Friday, March 15, 2013

Between


Bagian 3

            Bumi Sriwijaya masih basah akibat guyuran hujan lebat tadi malam. Halaman rumah becek, daun berguguran, jatuh dan tertidur pulas di atas aspal hitam yang basah. Namun, tak menghalangi Sang Surya untuk memamerkan sinarnya ke seluruh penjuru kota. Di sebuah bangunan tingkat dua, tampak berdiri seorang remaja laki-laki dengan rambut dan wajah yang masih berantakan, terlihat menatap ke angkasa, memperhatikan awan putih yang berarak pelan menyelimuti matahari dari balkon kamar kosnya. Rumah kos bertingkat dua dengan tujuh buah kamar di lantai bawah dan delapan buah kamar di lantai atas. Kosan yang hanya diperuntukan untuk kaum adam.
            “Selamat pagi, Indra,” sapa seseorang dari balik pintu kamar kos sebelah.
            Pemuda yang berdiri di atas balkon itu menoleh. “Tumben lo bangun pagi, Ar,” ucapnya sambil berjalan masuk menuju kamarnya.
            Ardi mengikutinya dari belakang. Kini mereka berdua sudah berada di dalam kamar Indra. “Mumpung hari ini kulih siang, jadi gue mau masak,” kata Ardi sambil berjalan menuju dapur milik Indra.
            Indra yang sudah mengambil tempat di salah satu sofa kulit tua panjang itu memperhatikan sahabatnya yang masuk ke dalam dapur miliknya yang hanya di sekat dengan triplek tebal dengan pelitur mengkilap. “Bahan masakan lo udah habis?” Tanyanya sambil menyalakan televisi layar datar dan memencet remote control, mencari-cari siaran yang menarik baginya.
            “Lo tau aja, Dra,” sahut Ardi dari arah dapur. “Lo mau gue masakin apaan buat sarapan?” Terdengar suara berisik plastik makanan yang di acak-acak dari dalam lemari dingin.           
            “Kerak telor,” sahutnya cepat.
            Ardi yang tengah berjongkok melihat isi lemari dingin milik temannya itu, langsung menoleh dan menyahuti perkataan Indra, “Lo udah kangen sama Jakarta?”
            Indra tak menyahut. Kedua matanya masih menatap layar televisi yang hanya berjarak sekitar hanya 20 centimeter dari matanya. Sejak kemampuan penglihatannya menurun, ia tidak bisa lagi melihat dengan jarak jauh. Penggunaan kacamata pun tidak membantunya apa-apa.

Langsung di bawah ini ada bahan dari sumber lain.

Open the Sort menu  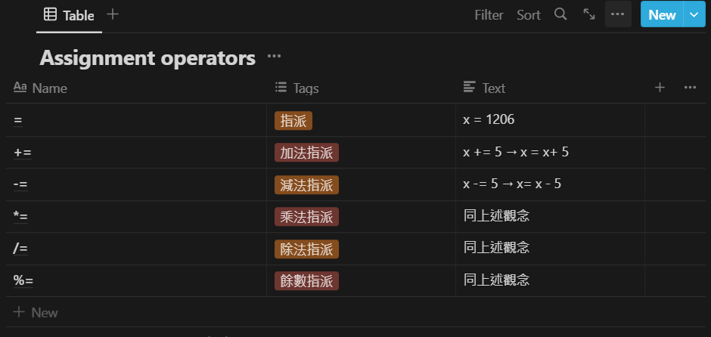coord(529,14)
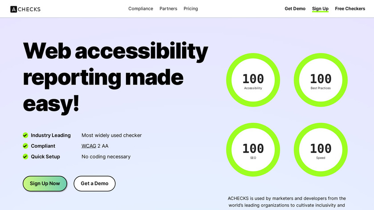
Task: Click the Industry Leading green checkmark icon
Action: point(25,135)
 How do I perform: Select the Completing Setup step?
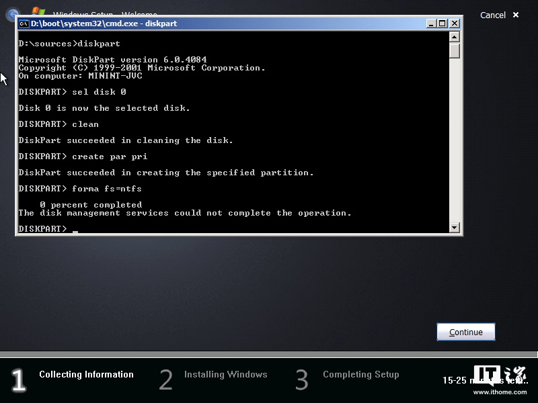361,375
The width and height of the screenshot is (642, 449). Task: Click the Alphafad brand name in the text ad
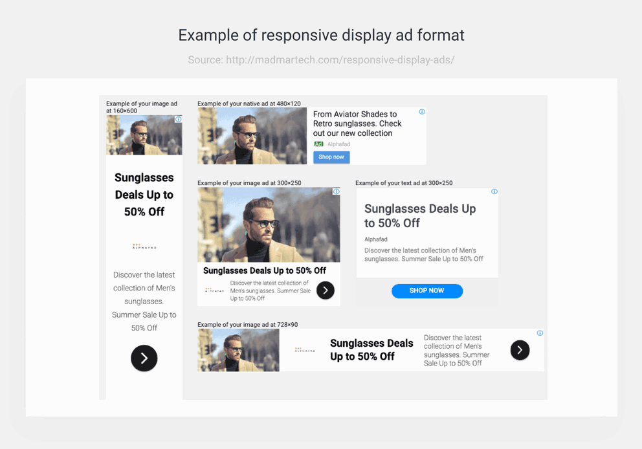point(376,239)
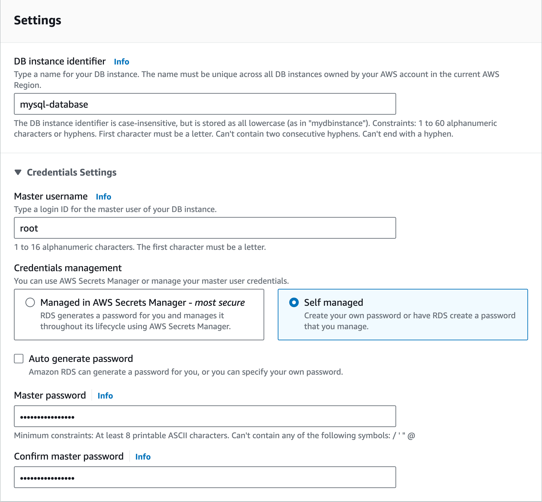Open Info link beside DB instance identifier
The height and width of the screenshot is (502, 542).
(x=121, y=62)
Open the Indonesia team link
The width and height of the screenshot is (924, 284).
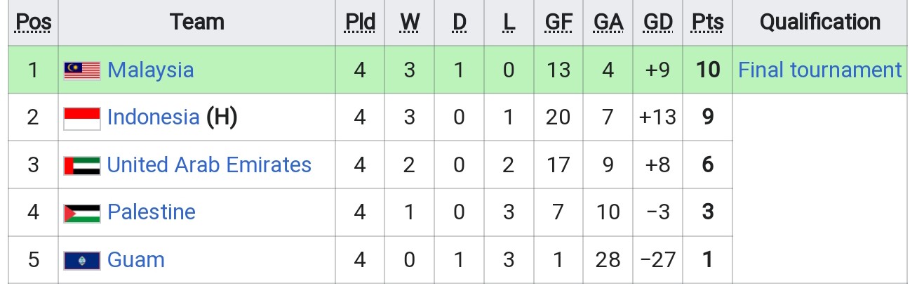tap(154, 117)
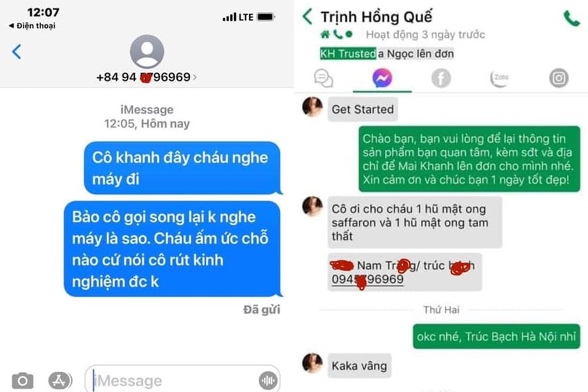Call customer using green phone icon
The image size is (588, 392).
click(572, 18)
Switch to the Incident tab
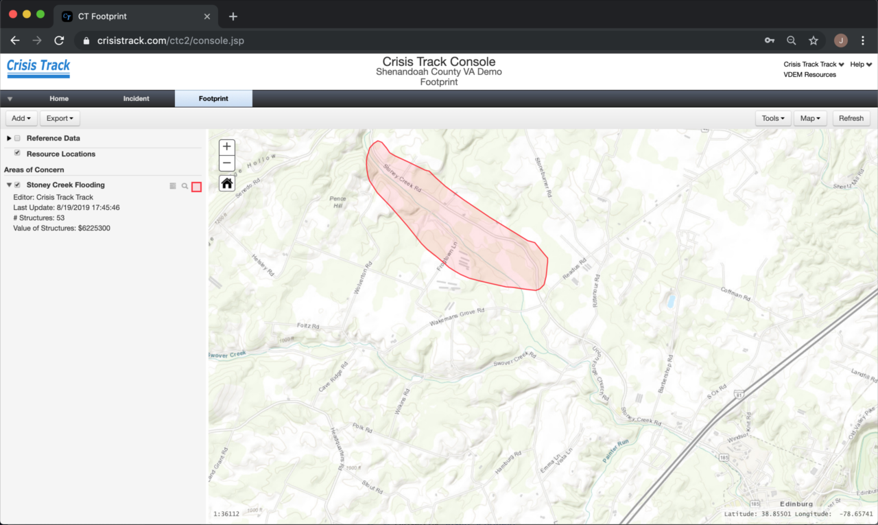Viewport: 878px width, 525px height. click(136, 98)
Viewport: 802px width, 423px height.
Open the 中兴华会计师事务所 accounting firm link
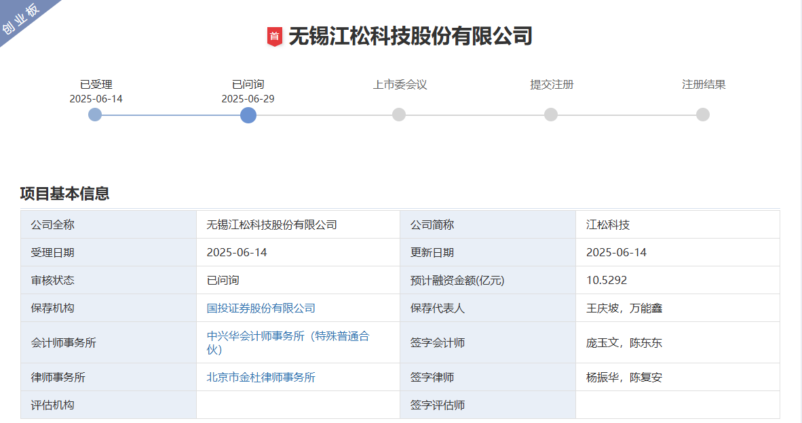(x=288, y=342)
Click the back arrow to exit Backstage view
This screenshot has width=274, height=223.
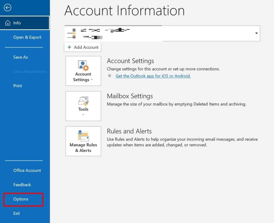tap(7, 7)
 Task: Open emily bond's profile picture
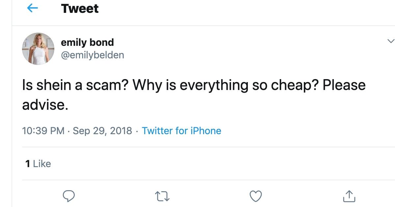[x=38, y=48]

            “Nggak kok, cuma kangen aja sama orang rumah.” Bagi Indra, ingat Jakarta sama saja dengan ingat orang-orang tercinta di sana.
            “Tapi bahan-bahan lo ini nggak memadai buat bikin kerak,” ucap Ardi sambil memperhatikan setiap bahan yang ada di dalam kulkas.

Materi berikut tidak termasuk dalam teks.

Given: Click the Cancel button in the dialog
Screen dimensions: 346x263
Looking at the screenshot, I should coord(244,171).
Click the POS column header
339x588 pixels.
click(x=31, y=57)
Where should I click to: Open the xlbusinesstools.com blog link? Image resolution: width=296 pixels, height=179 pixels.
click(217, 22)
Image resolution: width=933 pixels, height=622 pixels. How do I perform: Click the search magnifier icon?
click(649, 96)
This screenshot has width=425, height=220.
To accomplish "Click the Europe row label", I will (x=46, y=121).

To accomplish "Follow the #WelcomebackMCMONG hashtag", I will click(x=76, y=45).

            Indra nyengir lalu berkata, “Nasi goreng aja deh, atau apalah. Terserah lo deh, Ar.”
            “Beres bos.”
            Terdengar suara minyak panas dan wangi bawang yang di goreng di atasnya. Ardi memang pintar memasak bila di bandingkan dengan Indra. Keterampilannya dalam mengolah bahan-bahan dapur yang ada sudah tidak diragukan lagi. Hobinya dalam memasak berbanding lurus dengan nafsu makannya. Serta kehidupan rantau yang menjadikannya mandiri seperti sekarang. Tapi, kebiasaan pemalas yang disandangnya dari dulu, tetap lekat hingga sekarang. Ardi sesekali menghirup aroma bawang yang sudah menguning di dalam minyak panas. Ia kemudian memecahkan dua butir telur ayam dan memasukkannya ke dalam wajan yang berisi bawang goreng. Jemarinya dengan lincah melakukan itu semua. Tak lupa lantunan lagu-lagu lawas mengiri perjalanan memasaknya.
            Plak!
            Sebuah suara keras, seperti benda terbanting ke atas lantai. Ardi langsung berhenti mengaduk nasi yang belum seluruhnya tercampur dengan kecap dan sambal. Tangannya masih menggantung dengan spatula yang digenggamnya. Seperti tersadar, Ardi langsung melepaskan spatula bergagang plastik itu dan meninggalkan kompor yang masih menyala. Ia berlari ke arah ruang tidur Indra dengan wajah cemas.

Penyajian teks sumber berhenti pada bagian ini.